Simple Minds
Sparkle in the Rain
A&M, 1984

While in the States Glaswegian band Simple Minds are remembered as an ’80s one-hit wonder for their contribution to the soundtrack for John Hughes’ teen flick classic Breakfast Club, “Don’t You (Forget About Me),” on the other side of the pond they segued that success into grandiose stadium tours and subsequent albums with a grandeur to match. I, like the rest of America, had lost interest by the time their sculpted pop bloated into something else, but then my introduction to the band dated back a little further to this, their seventh, and in my probably not so humble opinion, best album.

As a little research reveals, Simple Minds had evolved from a new wave interpretation of Roxy Music pomp into artful purveyors of majestic rock, not unlike contemporaries U2 in their scope and blurring of the personal and political thematically. For Sparkle in the Rain, they had even recruited Steve Lillywhite, the producer of Bono and company’s first three albums. Lillywhite no doubt had a hand in helping shape this record into the brilliant mix of ambiance and regal songwriting that it is.

Beginning with the thunderous “Up on the Catwalk,” the first thing we here is the beat being counted off before a snare crashes to announce the song. Singer Jim Kerr still has a little Bryan Ferry in his delivery, but singing, “I will be, I will be there,” it’s also hard not to hear a little Bono Vox too. It is on the subsequent track, however, that the band shows some of the grand pop instincts that would lead to their big single as well as a hit album, the forthcoming Once Upon a Time. What makes the song—and the album—stand out is the sense of space it possesses. Its sonic facade seems vast; guitars seem to emerge from a great distance only to recede back within some deep well. And when Kerr calls out, “I couldn’t sleep a wink last night,” over Charles Burchill’s rippling guitar lines on “Speed Your Love to Me,” he seems to be singing from some great precipice.
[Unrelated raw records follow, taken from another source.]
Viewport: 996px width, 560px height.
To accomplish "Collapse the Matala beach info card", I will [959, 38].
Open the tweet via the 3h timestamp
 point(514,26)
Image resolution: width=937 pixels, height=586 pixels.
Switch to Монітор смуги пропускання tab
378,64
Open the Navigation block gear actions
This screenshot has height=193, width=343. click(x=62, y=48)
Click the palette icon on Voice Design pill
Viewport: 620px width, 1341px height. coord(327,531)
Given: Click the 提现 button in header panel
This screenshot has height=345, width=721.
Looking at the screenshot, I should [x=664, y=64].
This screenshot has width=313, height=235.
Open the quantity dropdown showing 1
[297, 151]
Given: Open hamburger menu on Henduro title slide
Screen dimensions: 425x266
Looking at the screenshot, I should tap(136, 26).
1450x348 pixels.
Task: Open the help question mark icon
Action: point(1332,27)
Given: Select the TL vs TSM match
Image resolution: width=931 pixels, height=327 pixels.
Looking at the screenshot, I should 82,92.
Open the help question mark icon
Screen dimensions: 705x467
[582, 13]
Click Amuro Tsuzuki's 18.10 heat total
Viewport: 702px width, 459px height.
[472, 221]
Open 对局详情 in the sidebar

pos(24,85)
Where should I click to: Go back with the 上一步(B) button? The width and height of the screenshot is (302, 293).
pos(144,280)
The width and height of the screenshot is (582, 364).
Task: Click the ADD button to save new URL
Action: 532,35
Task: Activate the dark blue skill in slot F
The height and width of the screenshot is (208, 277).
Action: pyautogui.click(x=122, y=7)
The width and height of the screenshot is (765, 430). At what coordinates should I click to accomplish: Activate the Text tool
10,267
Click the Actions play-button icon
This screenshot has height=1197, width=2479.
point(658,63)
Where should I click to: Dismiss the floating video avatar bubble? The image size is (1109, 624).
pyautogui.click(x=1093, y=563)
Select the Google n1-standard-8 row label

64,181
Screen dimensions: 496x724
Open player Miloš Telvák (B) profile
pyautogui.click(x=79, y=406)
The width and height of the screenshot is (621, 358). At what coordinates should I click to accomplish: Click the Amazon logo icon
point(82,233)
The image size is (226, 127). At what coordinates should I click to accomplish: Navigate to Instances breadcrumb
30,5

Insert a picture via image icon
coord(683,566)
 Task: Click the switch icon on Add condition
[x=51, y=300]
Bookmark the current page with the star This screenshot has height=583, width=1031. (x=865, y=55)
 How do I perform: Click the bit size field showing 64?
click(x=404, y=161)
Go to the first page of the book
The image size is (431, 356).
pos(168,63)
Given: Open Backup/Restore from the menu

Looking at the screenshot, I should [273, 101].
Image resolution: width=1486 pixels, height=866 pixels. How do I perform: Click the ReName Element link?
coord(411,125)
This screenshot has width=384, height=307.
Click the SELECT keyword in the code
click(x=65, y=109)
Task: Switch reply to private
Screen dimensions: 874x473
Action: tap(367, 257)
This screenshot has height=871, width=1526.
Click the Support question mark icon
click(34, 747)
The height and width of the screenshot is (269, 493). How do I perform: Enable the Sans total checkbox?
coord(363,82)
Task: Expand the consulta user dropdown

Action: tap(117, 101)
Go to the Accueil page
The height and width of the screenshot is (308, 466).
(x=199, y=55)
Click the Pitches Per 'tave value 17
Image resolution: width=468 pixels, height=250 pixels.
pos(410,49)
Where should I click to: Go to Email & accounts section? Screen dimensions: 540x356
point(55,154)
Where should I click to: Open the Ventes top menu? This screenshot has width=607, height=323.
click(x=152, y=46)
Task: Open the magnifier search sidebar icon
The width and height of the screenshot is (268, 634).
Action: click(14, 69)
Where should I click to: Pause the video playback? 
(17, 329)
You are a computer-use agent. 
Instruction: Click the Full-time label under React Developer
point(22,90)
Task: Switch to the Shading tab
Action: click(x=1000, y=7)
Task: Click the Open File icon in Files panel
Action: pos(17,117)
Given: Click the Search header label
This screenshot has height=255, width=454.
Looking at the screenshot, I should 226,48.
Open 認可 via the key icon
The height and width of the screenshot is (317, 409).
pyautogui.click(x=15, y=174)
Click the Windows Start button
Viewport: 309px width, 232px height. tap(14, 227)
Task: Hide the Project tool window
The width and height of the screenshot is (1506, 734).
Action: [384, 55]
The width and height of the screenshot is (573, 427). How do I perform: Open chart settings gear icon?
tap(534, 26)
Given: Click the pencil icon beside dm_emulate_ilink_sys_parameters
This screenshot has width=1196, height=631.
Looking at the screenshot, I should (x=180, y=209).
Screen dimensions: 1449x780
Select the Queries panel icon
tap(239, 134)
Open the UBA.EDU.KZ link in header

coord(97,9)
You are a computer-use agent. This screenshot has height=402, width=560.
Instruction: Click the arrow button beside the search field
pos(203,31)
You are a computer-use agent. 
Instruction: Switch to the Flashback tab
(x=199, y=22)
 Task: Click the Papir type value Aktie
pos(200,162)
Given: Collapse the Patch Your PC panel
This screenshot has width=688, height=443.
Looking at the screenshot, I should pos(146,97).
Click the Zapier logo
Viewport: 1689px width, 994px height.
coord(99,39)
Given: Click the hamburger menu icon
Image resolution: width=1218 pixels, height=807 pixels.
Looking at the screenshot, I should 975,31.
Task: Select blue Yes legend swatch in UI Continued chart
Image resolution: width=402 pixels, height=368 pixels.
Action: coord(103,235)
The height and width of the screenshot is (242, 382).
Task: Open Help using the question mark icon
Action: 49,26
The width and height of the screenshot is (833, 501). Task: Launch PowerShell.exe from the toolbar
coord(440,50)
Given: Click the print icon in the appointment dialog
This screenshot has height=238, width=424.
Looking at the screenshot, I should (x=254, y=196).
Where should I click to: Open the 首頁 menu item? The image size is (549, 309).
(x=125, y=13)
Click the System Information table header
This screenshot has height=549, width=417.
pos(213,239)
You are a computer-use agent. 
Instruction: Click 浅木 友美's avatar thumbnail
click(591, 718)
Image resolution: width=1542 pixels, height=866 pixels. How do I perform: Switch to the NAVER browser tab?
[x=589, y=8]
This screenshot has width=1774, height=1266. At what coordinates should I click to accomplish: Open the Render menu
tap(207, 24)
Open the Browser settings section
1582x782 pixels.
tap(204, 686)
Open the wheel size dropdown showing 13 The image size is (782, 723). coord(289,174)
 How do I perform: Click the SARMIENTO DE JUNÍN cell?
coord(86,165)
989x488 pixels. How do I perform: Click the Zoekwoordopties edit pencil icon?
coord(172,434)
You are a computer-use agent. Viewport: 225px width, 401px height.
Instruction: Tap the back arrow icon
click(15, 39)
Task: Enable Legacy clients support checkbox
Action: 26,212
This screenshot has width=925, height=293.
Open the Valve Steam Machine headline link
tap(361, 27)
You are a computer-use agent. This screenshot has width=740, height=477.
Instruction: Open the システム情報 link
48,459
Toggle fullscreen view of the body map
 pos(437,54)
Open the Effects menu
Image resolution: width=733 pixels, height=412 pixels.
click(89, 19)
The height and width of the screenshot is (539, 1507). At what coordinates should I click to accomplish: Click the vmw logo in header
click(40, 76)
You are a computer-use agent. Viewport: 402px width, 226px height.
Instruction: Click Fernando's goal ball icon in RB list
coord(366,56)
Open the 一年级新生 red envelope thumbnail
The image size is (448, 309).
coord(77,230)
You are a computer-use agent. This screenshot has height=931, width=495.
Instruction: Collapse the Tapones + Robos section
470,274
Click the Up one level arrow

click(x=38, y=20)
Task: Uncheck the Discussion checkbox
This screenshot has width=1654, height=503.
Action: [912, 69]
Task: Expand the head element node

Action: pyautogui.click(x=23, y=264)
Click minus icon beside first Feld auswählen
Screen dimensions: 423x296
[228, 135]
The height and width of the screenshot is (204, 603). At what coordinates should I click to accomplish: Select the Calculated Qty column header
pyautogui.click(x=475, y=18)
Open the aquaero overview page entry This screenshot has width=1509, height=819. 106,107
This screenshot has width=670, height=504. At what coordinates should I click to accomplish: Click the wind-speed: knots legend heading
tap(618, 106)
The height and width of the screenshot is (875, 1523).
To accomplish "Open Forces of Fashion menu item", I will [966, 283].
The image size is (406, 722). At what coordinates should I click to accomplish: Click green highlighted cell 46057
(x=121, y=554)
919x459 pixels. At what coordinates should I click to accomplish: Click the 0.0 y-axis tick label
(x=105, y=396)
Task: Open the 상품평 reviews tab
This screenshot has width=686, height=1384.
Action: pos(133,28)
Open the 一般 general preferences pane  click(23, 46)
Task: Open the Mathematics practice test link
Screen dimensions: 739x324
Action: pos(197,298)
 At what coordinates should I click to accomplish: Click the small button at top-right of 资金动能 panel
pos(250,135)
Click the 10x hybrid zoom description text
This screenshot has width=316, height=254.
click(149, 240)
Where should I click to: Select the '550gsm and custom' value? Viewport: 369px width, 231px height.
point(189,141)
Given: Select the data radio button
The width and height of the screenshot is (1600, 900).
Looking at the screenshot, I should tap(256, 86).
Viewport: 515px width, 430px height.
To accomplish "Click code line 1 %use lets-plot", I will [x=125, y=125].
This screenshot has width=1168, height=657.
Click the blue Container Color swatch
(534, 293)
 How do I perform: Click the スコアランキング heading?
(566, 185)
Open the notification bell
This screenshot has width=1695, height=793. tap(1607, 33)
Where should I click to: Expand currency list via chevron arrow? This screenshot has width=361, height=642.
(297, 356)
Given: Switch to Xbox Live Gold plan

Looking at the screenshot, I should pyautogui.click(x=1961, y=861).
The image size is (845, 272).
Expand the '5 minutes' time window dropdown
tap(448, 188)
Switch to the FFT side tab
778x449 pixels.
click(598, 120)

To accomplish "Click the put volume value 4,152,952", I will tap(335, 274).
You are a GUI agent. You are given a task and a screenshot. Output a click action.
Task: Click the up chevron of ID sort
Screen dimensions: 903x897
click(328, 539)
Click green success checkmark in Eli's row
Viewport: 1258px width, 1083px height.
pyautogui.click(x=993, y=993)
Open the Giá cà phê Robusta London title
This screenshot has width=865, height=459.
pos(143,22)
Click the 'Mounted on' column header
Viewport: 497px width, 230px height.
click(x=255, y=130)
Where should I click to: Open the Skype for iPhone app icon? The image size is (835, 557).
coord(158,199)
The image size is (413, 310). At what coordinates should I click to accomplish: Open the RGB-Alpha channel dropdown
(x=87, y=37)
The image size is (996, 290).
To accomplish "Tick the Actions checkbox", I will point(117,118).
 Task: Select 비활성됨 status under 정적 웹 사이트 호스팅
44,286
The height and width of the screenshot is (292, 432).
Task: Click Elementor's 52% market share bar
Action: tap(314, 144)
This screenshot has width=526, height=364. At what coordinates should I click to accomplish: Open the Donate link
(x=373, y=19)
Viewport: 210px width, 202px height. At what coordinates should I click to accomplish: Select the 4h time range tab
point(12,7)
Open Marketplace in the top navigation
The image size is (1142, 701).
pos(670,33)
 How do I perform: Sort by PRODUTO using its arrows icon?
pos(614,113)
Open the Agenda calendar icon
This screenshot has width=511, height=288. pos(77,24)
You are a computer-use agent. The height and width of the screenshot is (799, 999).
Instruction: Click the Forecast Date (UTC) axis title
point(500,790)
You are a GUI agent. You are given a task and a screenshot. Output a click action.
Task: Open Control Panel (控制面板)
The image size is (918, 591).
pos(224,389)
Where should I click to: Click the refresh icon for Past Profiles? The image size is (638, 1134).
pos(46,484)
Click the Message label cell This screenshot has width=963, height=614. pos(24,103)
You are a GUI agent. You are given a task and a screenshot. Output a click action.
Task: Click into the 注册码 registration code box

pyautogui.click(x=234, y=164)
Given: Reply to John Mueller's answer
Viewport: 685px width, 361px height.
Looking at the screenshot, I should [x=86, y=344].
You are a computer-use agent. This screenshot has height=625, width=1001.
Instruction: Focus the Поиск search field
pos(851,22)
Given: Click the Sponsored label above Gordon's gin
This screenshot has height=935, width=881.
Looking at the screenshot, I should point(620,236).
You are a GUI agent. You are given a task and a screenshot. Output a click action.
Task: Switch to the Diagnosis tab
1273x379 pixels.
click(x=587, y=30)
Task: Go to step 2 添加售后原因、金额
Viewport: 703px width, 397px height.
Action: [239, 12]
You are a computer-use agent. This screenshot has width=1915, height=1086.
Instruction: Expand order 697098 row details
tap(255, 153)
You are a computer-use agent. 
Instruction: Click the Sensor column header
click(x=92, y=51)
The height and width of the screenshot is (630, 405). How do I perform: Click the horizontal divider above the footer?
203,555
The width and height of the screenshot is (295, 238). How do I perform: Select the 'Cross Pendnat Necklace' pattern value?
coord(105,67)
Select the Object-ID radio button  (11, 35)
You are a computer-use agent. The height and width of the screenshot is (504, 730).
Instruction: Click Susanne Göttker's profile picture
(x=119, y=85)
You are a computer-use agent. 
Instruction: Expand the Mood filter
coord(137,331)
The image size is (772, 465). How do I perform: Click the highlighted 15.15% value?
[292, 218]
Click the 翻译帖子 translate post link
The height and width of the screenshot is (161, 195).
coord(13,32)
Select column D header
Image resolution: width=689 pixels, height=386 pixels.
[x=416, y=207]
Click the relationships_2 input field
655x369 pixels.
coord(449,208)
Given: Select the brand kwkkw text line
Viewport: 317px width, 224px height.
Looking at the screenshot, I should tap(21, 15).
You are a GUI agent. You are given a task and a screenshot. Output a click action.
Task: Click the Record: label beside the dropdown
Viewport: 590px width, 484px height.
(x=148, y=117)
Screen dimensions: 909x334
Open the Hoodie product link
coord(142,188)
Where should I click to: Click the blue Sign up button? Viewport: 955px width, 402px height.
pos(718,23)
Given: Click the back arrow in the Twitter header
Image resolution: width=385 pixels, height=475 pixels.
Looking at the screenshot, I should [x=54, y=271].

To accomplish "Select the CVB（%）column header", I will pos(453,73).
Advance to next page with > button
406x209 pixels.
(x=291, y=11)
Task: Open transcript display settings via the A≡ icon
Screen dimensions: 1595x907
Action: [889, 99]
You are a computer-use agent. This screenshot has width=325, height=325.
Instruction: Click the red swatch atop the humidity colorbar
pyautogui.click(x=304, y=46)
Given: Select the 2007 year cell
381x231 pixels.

This collusion of atmosphere and song comes to a head with “Waterfront,” the album’s centerpiece. The song begins with a throbbing bassline that gives way to soft drum explosions and a wailing of guitars. Michael MacNeil’s keyboards are at once otherworldly and organic, like the groan of some great intergalactic glacier. Kerr barely has to say a word so that when he commands, “Come in, come out of the rain,” it somehow seems poignant. This is clearly one for the ages.

With the late Kirsty MacColl lending her vocals (she was married to Lillywhite at the time), Simple Minds even make Lou Reed’s “Street Hassle” sound more tender than smarmy. “‘C’ Moon Cry Like a Baby” is similarly undercut with a sensitivity that belies its grand refrains. With “The Kick Inside of Me” and “Shake Off the Ghosts” making the shift between up-tempo anthem and instrumental retreat, the album ends with its two sides shown vividly. This mix between the bold and the beatific is what makes Sparkle in the Rain still sound striking and that proves that Simple Minds were much more than most remember.